Our Weekly Overview… 

 Karen:  Monday morning the first issue of the DCMGA newsletter was mailed out to both members and another list of non-members who have signed up to receive announcements.  I have a chiropractor visit in the afternoon.  Tuesday is an all-day event at Global Spheres where I help assist with the Propagation Class for the 2018 Intern Class.  I’m looking forward to helping, although not the hours – I must be there at 8 a.m. and won’t be done until about 4:30 p.m.  I’m taking in my two spider plants so they can be trimmed by the interns and also taking in zinnia seeds that I gathered from my beautiful large zinnia plants last summer/fall.  It should be fun.  The rest of the week will be focused on Quicken / Taxes.

Bill:  Bill is working from home all week.  Evenings he’ll be continuing work on the rain barrel pedestals; although I think Monday night he plans to go to Sam’s Club to buy a battery for the Neon, which I discovered was no longer working when I went to move the car Friday morning.

David:  David will have his usual week – college classes/homework and progress on his Atomic Space Race game.

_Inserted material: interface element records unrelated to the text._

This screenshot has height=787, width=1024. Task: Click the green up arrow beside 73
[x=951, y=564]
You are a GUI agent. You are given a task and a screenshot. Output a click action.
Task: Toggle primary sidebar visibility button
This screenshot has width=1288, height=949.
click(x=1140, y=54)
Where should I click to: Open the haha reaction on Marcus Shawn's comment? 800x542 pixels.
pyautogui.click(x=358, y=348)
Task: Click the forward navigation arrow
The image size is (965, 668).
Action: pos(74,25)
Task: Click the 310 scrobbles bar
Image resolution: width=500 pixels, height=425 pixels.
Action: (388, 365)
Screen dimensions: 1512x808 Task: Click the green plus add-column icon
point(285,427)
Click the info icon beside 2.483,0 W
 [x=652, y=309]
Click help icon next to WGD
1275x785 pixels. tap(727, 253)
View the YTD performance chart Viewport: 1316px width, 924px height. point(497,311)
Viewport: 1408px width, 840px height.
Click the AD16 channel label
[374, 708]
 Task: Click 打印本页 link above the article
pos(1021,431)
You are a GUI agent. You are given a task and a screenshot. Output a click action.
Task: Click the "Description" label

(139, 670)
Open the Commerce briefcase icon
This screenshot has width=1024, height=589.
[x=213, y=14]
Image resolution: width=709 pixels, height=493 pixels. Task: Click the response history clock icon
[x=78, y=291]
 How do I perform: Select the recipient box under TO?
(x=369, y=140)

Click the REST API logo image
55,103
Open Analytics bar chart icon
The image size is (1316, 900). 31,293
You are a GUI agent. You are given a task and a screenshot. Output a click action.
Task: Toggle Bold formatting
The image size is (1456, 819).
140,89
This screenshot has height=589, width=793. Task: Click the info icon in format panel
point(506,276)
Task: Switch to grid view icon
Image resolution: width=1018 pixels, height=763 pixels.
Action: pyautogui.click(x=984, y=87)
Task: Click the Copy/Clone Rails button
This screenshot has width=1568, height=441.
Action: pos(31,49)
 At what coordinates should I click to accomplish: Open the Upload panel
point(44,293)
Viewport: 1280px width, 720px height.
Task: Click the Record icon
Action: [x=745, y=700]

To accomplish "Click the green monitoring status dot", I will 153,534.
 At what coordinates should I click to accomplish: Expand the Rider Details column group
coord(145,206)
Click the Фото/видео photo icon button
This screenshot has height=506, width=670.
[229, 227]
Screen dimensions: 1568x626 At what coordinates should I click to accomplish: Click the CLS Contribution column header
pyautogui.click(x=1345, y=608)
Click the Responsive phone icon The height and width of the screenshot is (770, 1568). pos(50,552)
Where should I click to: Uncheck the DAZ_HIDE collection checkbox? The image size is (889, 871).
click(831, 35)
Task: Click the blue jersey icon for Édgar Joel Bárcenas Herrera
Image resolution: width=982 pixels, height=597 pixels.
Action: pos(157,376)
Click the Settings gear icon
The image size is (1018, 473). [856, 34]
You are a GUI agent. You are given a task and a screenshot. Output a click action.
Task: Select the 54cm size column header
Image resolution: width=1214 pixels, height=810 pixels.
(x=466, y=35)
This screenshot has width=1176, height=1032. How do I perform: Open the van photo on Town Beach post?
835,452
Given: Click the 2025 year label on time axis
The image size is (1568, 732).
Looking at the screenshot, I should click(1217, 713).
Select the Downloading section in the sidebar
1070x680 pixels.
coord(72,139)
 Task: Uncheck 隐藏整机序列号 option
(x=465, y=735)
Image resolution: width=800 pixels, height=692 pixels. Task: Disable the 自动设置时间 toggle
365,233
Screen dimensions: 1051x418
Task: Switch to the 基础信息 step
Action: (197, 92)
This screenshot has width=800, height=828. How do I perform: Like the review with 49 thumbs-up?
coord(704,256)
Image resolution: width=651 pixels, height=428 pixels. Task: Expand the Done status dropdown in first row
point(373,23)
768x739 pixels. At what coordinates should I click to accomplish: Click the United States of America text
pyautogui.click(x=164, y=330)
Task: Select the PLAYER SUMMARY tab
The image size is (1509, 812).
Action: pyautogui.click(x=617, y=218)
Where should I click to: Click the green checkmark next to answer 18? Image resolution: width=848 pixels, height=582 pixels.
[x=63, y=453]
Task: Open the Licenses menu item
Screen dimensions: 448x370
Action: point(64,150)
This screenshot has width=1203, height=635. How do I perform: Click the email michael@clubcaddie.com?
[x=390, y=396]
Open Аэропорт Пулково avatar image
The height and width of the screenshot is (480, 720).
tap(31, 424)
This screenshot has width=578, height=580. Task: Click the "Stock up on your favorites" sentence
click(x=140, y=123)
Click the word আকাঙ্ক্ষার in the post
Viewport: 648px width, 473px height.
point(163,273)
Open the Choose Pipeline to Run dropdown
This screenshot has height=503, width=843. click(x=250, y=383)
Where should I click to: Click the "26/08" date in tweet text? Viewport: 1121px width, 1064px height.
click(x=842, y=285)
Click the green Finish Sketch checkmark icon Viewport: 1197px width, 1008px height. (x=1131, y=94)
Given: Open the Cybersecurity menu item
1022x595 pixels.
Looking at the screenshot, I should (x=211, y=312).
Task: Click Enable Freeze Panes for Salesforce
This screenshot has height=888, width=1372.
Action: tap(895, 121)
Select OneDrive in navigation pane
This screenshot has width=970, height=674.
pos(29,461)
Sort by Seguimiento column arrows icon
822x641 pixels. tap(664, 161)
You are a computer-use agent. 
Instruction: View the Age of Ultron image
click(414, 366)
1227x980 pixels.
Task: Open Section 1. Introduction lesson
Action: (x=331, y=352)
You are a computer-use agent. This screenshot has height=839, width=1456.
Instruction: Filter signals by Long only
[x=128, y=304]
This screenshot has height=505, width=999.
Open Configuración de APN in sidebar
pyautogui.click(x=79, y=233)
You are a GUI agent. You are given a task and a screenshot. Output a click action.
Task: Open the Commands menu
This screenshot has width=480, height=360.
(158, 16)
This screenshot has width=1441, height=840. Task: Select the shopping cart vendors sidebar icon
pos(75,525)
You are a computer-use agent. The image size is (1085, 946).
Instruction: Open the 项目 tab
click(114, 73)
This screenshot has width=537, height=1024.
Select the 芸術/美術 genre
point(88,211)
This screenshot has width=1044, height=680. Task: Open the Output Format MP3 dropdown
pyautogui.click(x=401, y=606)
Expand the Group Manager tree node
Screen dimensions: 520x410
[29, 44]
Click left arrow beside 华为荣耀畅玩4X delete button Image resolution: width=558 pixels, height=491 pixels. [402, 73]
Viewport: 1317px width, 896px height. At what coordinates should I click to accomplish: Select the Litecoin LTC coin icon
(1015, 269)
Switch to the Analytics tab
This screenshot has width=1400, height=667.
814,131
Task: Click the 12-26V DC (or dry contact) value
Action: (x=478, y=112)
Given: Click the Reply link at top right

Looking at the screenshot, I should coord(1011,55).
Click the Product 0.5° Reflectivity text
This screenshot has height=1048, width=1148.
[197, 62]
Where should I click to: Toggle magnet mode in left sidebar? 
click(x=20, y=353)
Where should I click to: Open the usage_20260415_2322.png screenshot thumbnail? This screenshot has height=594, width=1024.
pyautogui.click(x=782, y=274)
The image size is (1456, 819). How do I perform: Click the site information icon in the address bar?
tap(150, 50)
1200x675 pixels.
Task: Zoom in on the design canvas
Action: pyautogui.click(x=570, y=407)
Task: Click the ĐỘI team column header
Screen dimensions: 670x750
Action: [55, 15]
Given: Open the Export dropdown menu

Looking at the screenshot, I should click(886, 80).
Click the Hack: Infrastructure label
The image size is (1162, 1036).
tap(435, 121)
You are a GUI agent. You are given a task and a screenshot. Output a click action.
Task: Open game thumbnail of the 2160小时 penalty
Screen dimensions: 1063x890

Here’s a picture thought I am sharing …  

 

January 2018 Goals Wrap-Up

January was a very busy month, with quite a bit accomplished.  Unfortunately, it seemed to be a short month (were there really 31 days in this January) and I have not completed my goals list, so there will be some carry-over into February.  We all knew this would happen, didn’t we?

Here’s the list I posted in my January 2018 Goals post updated to show progress:

  • Work towards finishing the auction/probate legal stuff on my dad’s estate – an accounting of the auction and my expenses was sent to the lawyer several days ago and I’m waiting on his response.  I can see that it will be necessary to begin calling his office.  So progress, but not completion.
  • Catch up Quicken – updates have been started, but much more needs to be done in February.
  • Start a new blog for book reviews – set up my name website, find a new theme to use – no progress at all in this area, so this will carry over into February.
  • Continue regular blogging – I consider this a success, as I did manage several blog posts in January.
  • Finish the 2017 crocheted snowflakes – block & starch – I crocheted two small afghans instead, so yeah, I did accomplish one crochet project planned for 2018, just not the one I had lined up for January.  Still a success.
  • Crochet the 2018 snowflake ornaments – nope, didn’t do this either, but I have begun a baby blanket for a Master Gardener friend who became a grandmother this month!  This can be a half fail, half success.
  • Do one picture project – watch for a future blog post on picture projects for 2018 – I didn’t do this either.  Instead I spent several hours going through all my picture files to help supply Fiona with pictures for a school video biography project.  The video was great (I have a copy!), so again, half fail, half success.

From all the red in the above list, it appears that I am going to have to work more diligently on some projects!  In my defense, I did also edit a complete book (freelance hire), graduate as a Master Gardener, travel to Waco for a square dance weekend, attend 6 Master Gardener meetings plus an all day workshop on Native Plants, dealt with Copper’s semi-annual visit to the vet, and got the Dart yearly inspection/registration and an oil change taken care of.  Plus, I’ve walked this month – slightly over 30 miles! I’ve been busy!